The Basis Peak activity-tracking watch earned a reputation a few years ago as one of the most accurate wearables for tracking steps, heart rate, and other vital stats. So when Intel acquired Basis in 2014, it seemed like the company might be planning big things for the wearable space.
But last summer the company issued a recall for the Basis Peak due to overheating. Intel never release the watch, and disabled cloud services for the watch at the end of 2016.
Now CNBC reports the Basis team has been entirely disbanded and that Intel is pretty much done developing its own wearables, at least for now.
According to CNBC’s source, Intel eliminated 80 percent of the jobs in the Basis group in November, 2016 and shut down Basis altogether earlier this month.
While the Basis Peak wasn’t the only wearable product Intel was working on, other products were even more niche.

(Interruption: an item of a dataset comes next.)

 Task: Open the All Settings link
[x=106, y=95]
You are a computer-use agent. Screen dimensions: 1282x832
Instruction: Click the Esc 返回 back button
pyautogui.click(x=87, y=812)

This probably doesn’t mean Intel is entirely done with the wearable space. But the company will likely approach it much as it does most other market niches: by offering chips that can be used in gadgets produced by other companies.
Intel’s Curie modules, for example, are small, low-power solutions that combine a processor, motion sensor, Bluetooth, and other features into a compact design aimed at wearables and other tiny gadgets.
For now I’m still not convinced that there’s a lot of growth potential in the consumer-oriented smartwatch and fitness tracker space currently dominated by ARM-powered devices. So it’s not surprising to see Intel scale back its plans.
But as Google is discovering, there may still be some potential in the enterprise space, and who knows what kind of wearable gadgets we could be using in the future?